Hi All Again :slight_smile:

my rust is definitely not good yet, and I am not understanding why the following code doesn’t work.

I have a type like this:

pub struct RawConnection {
    db: *mut ffi::sqlite3,

After I generate this struct I want to pass it to a different thread and never touch it again in the original thread.

match sql::open_connection(String::from(":memory:")) {
    Ok(rc) => { // <- of type RawConnection

    let (tx, rx) = channel();
    let db = DBKey { tx: tx };

    thread::spawn(move || {
        listen_and_execute(rc, rx);

This code doesn’t compile:

  │error[E0277]: the trait bound `*mut sqlite::ffi::sqlite3: std::marker::Send` is not satisfied in `[closure@src/lib.rs:377:43: 379:30 rc:sqlite::Raw
  │Connection, rx:std::sync::mpsc::Receiver<Command>]`
  │   --> src/lib.rs:377:29
  │    |
  │377 |                             thread::spawn(move || {
  │    |                             ^^^^^^^^^^^^^ within `[closure@src/lib.rs:377:43: 379:30 rc:sqlite::RawConnection, rx:std::sync::mpsc::Receiver<C
  │ommand>]`, the trait `std::marker::Send` is not implemented for `*mut sqlite::ffi::sqlite3`
  │    |
  │    = note: `*mut sqlite::ffi::sqlite3` cannot be sent between threads safely
  │    = note: required because it appears within the type `sqlite::RawConnection`
  │    = note: required because it appears within the type `[closure@src/lib.rs:377:43: 379:30 rc:sqlite::RawConnection, rx:std::sync::mpsc::Receiver<
  │    = note: required by `std::thread::spawn`

Complaining that the original Structure does not implement the trait Send, which is correct.
However I do not understand what problem we are trying to prevent.

Maybe if we move between thread the a stack reference when the element refered in the stack goes out of scope (get “free-ed”) we will be pointing to an area of memory out of our control?

My particular structure contains a pointer to an area of memory in the heap, am I safe to unsafetly implement the Send trait?

unsafe impl Send for RawConnection {}


There’s some discussion in the nomicon: https://doc.rust-lang.org/nightly/nomicon/send-and-sync.html

In the case of an FFI pointer, you need to actively decide if that type is really legal to send between threads.
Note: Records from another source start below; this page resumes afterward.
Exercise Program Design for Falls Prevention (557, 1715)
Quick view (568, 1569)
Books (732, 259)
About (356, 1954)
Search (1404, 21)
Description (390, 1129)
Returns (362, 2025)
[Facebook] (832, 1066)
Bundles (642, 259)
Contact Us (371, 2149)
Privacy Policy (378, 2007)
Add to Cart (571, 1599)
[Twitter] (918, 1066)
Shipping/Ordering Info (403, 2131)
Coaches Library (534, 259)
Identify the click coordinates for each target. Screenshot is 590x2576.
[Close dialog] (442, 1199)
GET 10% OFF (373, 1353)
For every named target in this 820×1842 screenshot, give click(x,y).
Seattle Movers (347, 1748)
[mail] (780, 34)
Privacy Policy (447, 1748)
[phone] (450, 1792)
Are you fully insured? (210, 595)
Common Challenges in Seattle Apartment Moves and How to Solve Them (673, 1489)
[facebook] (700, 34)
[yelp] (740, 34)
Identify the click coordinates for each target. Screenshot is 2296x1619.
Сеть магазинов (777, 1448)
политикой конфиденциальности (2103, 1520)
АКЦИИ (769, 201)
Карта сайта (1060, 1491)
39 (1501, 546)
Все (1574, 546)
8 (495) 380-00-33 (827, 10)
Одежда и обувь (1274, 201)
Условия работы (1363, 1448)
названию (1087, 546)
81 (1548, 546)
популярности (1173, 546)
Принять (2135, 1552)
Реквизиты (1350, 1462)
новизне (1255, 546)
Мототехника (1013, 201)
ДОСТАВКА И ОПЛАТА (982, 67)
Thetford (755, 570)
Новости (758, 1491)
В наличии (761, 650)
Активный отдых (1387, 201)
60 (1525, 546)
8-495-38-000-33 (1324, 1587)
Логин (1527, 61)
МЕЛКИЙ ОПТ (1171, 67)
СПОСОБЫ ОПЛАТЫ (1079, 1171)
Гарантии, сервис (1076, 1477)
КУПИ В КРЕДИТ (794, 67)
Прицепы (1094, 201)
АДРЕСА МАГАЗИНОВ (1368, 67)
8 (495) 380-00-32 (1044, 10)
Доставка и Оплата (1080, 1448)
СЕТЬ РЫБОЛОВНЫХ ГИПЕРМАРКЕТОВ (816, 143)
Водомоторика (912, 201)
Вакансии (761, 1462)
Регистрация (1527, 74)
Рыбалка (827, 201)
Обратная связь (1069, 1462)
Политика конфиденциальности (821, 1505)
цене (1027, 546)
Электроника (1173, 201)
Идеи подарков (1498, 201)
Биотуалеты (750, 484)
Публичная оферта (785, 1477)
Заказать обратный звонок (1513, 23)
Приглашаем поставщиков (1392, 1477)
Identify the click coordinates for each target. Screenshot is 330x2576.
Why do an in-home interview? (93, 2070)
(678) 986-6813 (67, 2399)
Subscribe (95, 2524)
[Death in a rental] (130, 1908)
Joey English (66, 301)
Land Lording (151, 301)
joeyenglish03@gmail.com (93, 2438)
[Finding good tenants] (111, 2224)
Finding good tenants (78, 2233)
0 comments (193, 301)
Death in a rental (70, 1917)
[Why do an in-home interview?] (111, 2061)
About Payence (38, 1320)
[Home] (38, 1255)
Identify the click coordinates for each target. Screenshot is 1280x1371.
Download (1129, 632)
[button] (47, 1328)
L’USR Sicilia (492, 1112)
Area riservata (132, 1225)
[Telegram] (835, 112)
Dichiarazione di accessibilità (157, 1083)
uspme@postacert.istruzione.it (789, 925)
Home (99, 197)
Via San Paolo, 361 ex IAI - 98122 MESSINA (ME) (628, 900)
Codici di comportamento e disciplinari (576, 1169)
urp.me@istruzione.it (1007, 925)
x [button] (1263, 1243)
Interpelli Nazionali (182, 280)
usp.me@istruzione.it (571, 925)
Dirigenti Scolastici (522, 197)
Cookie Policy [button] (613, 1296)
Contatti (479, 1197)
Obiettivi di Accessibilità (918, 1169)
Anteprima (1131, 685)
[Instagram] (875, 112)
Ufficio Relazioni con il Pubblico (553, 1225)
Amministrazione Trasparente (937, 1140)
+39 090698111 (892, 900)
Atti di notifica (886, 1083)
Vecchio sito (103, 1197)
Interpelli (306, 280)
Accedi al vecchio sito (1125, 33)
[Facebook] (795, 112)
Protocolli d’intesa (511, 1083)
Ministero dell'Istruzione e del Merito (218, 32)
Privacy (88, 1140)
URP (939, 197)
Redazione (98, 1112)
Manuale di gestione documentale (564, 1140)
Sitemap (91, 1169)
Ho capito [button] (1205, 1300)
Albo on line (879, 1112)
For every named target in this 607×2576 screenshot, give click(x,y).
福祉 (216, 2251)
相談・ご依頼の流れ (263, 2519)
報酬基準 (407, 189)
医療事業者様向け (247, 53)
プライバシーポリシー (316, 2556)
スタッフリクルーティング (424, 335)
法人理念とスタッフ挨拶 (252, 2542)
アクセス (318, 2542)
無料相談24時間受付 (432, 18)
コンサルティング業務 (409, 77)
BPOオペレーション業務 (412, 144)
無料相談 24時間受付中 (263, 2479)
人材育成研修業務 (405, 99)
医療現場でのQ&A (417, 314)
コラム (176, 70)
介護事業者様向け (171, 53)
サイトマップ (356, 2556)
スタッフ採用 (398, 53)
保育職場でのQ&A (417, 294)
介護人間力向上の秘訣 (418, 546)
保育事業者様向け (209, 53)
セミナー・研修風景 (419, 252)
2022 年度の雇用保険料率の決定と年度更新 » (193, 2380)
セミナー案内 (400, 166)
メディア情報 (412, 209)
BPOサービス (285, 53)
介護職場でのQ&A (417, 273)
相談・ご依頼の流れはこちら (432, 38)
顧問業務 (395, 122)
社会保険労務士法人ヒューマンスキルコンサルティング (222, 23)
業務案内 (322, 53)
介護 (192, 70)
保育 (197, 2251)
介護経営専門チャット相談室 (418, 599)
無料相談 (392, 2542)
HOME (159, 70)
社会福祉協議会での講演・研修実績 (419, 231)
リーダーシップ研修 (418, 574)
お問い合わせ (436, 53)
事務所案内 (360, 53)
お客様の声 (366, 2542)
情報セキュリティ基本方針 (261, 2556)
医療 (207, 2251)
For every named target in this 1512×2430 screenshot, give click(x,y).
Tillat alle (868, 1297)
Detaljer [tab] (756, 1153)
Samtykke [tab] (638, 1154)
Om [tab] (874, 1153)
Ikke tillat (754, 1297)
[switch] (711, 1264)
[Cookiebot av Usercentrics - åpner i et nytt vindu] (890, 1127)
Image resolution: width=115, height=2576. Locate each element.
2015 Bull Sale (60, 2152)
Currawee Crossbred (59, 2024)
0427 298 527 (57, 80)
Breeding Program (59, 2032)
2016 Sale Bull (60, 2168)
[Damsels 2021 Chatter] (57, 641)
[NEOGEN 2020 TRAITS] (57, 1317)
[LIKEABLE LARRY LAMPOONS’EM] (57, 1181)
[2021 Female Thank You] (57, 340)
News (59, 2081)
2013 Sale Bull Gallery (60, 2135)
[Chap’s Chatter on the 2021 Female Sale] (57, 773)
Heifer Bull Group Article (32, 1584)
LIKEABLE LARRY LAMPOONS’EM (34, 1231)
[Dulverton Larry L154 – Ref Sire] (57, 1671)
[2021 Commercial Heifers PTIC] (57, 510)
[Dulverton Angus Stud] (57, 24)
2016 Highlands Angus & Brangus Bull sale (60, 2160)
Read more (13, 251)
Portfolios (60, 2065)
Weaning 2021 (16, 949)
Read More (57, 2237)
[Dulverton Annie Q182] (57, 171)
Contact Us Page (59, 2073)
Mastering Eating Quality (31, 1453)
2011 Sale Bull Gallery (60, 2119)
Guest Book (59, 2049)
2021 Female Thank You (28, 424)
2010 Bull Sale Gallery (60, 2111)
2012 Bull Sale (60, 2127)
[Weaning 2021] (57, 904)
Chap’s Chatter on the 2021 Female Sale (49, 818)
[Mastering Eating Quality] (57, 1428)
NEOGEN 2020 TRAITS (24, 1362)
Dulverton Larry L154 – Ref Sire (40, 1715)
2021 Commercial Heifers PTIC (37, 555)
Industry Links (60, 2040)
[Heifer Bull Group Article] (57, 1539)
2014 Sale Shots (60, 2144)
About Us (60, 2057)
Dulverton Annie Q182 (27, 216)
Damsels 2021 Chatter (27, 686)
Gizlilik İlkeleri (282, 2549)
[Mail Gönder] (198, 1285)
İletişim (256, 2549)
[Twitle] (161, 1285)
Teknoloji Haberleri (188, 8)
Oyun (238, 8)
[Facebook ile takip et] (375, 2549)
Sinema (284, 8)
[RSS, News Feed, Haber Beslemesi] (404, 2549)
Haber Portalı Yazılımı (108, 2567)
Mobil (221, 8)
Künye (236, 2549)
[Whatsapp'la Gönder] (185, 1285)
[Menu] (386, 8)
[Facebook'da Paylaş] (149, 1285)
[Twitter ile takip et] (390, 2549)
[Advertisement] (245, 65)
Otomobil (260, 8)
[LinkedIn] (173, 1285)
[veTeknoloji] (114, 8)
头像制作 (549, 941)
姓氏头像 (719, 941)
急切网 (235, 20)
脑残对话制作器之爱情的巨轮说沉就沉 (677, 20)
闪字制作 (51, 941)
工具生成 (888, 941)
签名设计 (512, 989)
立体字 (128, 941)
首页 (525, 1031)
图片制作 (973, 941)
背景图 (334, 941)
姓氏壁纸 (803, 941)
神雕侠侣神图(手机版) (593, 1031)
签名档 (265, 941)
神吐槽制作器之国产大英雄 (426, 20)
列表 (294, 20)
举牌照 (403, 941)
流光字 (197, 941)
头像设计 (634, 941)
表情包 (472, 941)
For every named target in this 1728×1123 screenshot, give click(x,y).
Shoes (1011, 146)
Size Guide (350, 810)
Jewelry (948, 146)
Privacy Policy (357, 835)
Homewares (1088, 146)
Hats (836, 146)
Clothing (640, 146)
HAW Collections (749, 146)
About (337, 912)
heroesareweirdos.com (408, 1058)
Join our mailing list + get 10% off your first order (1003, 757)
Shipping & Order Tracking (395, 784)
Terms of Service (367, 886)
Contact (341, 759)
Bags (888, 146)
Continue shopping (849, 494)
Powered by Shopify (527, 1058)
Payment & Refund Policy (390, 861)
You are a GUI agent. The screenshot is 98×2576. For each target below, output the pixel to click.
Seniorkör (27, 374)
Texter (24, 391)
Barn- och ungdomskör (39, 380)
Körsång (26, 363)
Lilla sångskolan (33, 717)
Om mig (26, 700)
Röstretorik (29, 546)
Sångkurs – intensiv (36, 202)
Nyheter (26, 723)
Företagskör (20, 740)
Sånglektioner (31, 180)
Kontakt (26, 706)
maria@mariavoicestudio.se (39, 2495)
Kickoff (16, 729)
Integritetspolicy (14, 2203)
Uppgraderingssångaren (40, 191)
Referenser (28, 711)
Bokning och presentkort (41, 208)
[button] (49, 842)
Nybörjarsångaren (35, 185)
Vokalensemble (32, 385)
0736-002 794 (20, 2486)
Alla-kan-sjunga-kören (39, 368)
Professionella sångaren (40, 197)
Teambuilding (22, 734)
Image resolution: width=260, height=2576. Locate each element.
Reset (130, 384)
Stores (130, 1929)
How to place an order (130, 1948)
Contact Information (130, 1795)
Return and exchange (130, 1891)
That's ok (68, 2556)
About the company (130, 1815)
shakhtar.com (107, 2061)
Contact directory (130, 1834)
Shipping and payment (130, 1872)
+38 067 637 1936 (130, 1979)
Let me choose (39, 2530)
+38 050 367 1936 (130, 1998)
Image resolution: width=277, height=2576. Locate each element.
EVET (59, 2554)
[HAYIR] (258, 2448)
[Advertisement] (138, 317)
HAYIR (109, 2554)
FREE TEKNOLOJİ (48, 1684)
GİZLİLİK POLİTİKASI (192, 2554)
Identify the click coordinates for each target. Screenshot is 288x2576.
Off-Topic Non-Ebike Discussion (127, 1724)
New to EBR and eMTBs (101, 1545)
It may be fine in many cases, but the FFI library might have some thread restrictions.


Hi @cuviper

sure but what are the cases where it is not legal? Stack allocation? Others?




For example, the pointer might point to data on the local thread stack, which might later vanish. Sending it to another thread will not send the data along.

That doesn’t mean it happens in this case, but it might.


Stack allocation is not inherently bad for Send. It mostly just indicates that you ought to have a lifetime attached to this. std::thread::spawn requires 'static lifetime, but there are other crates that have options for threading with reduced scopes.

I can’t enumerate all possibilities why a pointer might not be Send, but a few examples:

  • It uses some data in thread-local storage, and would see something different when sent to a different thread.
  • Perhaps the pointer refers to some shared data in the FFI library, which might have other live pointers too, and the library is not synchronized to allow simultaneous access in different threads.
  • It may have internal mutability that’s not thread-safe, much like the simple reference counts of Rc vs. the atomic updates in Arc.
  • etc. – mostly concerned with data races, I suppose.


An example of where you don’t want Send that immediately springs into my mind is OpenGL. OpenGL represents objects with GLint's that are associated with the current context, which is thread local (although the context can be unset, and set to another thread, let’s keep it simple here). If you wanted to write some wrappers you could use this:

struct GlTexture(GLint);
impl !Send for GlTexture {}

Otherwise you could send the int to another thread… which would not work, or worse modify some other texture in another context that was not intended.
(It would also cause problems if you tried using it after the GL context make non-current. So I guess a lifetime specifier might be necessary as well)

Originally when Rust had a Garbage collector, the GC Heap was local to the current thread, which meant all GC pointers had to be not Send.


Hi @cuviper , @tristramh

thanks for your answer, now it is clearer.